:: MATERIAL ::
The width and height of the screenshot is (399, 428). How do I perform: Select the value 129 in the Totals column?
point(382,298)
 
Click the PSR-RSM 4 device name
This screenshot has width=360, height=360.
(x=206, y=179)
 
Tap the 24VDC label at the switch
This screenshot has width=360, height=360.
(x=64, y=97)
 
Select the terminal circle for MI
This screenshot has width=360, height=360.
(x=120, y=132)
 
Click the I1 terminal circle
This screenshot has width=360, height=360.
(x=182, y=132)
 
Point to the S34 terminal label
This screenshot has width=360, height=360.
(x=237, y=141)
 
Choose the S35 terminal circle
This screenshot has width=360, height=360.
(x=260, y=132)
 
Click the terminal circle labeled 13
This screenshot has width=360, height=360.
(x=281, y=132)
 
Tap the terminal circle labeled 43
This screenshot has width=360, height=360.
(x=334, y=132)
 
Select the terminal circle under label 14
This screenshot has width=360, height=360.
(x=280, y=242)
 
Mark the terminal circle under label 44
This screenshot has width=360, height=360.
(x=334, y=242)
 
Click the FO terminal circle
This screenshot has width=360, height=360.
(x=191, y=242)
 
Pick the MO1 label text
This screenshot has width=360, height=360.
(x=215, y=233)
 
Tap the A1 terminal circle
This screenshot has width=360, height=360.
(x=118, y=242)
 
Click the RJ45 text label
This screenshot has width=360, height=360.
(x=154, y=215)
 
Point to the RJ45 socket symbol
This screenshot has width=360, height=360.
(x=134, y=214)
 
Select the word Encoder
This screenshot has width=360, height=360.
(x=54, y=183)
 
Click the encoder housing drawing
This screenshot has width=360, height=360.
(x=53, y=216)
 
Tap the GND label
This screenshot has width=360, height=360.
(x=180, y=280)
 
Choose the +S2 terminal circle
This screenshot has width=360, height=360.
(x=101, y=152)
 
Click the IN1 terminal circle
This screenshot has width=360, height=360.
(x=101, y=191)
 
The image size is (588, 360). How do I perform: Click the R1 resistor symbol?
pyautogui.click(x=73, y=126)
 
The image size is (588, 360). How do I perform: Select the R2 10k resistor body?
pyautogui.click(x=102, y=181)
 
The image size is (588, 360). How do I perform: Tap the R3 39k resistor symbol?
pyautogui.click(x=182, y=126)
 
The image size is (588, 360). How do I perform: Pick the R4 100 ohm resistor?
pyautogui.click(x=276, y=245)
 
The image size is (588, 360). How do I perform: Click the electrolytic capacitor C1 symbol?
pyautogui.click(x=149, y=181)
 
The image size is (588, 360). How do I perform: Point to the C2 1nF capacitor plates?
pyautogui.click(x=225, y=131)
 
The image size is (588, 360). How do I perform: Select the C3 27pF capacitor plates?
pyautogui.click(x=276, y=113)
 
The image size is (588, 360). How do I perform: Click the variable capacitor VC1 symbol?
:::
From the listing above, pull out every line that contains the string "Select" and copy each one unchanged.

SOLUTION TO THE PROBLEM:
The width and height of the screenshot is (399, 428). How do I perform: Select the value 129 in the Totals column?
Select the terminal circle for MI
Select the terminal circle under label 14
Select the word Encoder
The image size is (588, 360). How do I perform: Select the R2 10k resistor body?
The image size is (588, 360). How do I perform: Select the C3 27pF capacitor plates?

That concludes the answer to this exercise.